▸ About this exercise
Copy exactly, and only, the lines from the one containing "At what coordinates should I click to accomplish: Click the red" through the last line of the records below.

▸ Data for analysis
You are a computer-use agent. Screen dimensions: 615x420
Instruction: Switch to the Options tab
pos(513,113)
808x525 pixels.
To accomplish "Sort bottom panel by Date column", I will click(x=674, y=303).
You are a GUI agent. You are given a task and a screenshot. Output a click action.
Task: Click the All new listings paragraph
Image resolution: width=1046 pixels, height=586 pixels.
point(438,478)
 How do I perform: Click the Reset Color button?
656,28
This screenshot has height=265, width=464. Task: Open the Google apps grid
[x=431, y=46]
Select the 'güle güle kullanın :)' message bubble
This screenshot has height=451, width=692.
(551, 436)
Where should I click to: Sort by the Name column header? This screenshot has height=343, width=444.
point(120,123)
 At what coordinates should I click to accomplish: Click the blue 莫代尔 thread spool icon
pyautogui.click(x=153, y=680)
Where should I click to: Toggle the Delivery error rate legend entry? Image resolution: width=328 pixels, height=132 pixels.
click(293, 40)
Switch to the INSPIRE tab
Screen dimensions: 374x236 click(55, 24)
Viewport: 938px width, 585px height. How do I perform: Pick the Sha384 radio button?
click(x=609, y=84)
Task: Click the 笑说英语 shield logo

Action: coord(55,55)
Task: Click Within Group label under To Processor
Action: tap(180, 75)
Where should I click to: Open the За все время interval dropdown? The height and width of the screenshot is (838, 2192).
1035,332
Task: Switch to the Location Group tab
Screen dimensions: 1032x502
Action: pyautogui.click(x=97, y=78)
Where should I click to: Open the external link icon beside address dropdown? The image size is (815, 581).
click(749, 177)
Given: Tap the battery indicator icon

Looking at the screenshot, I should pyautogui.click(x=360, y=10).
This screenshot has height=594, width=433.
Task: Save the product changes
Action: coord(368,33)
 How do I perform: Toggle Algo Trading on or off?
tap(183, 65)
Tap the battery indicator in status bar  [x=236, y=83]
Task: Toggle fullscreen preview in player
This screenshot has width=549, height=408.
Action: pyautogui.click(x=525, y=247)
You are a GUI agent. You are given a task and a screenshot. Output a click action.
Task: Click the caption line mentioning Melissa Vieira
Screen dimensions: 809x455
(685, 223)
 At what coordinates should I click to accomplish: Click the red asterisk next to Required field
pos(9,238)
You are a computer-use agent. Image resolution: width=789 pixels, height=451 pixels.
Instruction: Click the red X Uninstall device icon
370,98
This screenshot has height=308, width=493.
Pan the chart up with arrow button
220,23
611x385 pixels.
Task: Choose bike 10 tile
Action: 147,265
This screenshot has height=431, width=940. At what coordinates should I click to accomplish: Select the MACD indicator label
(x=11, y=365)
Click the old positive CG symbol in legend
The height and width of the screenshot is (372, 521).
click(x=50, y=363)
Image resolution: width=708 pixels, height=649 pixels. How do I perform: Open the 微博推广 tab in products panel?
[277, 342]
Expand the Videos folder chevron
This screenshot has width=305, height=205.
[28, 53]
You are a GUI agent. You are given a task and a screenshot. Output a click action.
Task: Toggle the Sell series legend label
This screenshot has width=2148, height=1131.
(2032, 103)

▸ Reply to the exercise
 At what coordinates should I click to accomplish: Click the red asterisk next to Required field
pos(9,238)
You are a computer-use agent. Image resolution: width=789 pixels, height=451 pixels.
Instruction: Click the red X Uninstall device icon
370,98
This screenshot has height=308, width=493.
Pan the chart up with arrow button
220,23
611x385 pixels.
Task: Choose bike 10 tile
Action: 147,265
This screenshot has height=431, width=940. At what coordinates should I click to accomplish: Select the MACD indicator label
(x=11, y=365)
Click the old positive CG symbol in legend
The height and width of the screenshot is (372, 521).
click(x=50, y=363)
Image resolution: width=708 pixels, height=649 pixels. How do I perform: Open the 微博推广 tab in products panel?
[277, 342]
Expand the Videos folder chevron
This screenshot has width=305, height=205.
[28, 53]
You are a GUI agent. You are given a task and a screenshot. Output a click action.
Task: Toggle the Sell series legend label
This screenshot has width=2148, height=1131.
(2032, 103)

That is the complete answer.